(Stored dataset items)
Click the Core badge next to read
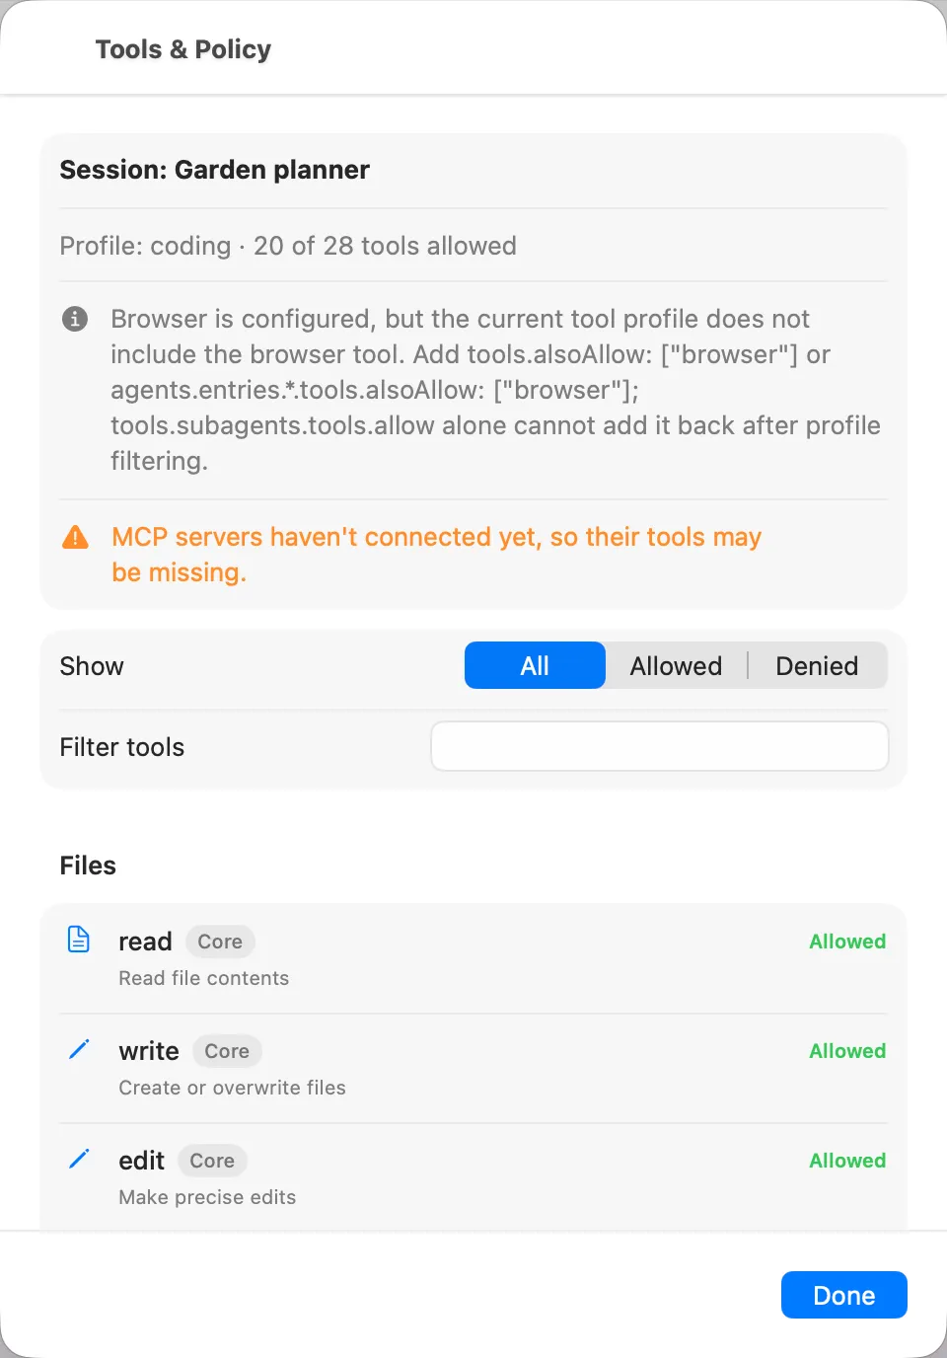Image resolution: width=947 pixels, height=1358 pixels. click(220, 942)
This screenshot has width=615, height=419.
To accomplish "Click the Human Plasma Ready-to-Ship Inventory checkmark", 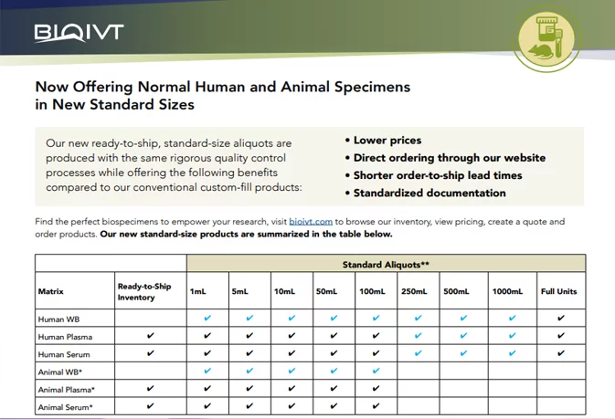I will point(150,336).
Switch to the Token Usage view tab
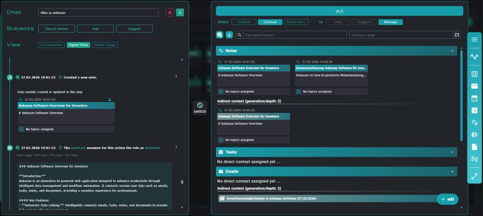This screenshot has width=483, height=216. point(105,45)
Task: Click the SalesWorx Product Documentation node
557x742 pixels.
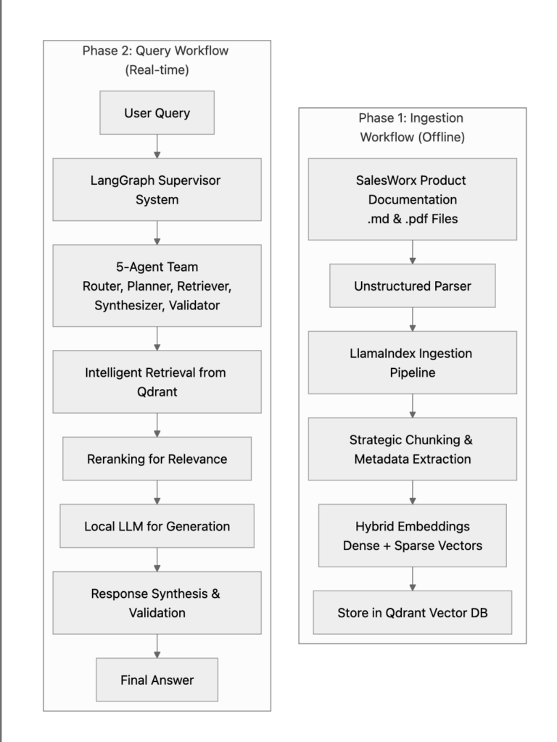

* The task
Arrange the lines from the one containing "Switch to the Token Usage view tab" through the end of the items as a Markdown table with the columns No. and Line, skipping any blank lines. Leave the pictures out of the table.

* Correct output
| No. | Line |
|---|---|
| 1 | Switch to the Token Usage view tab |
| 2 | This screenshot has width=483, height=216. point(105,45) |
| 3 | Task: Click the SalesWorx Product Documentation node |
| 4 | 557x742 pixels. |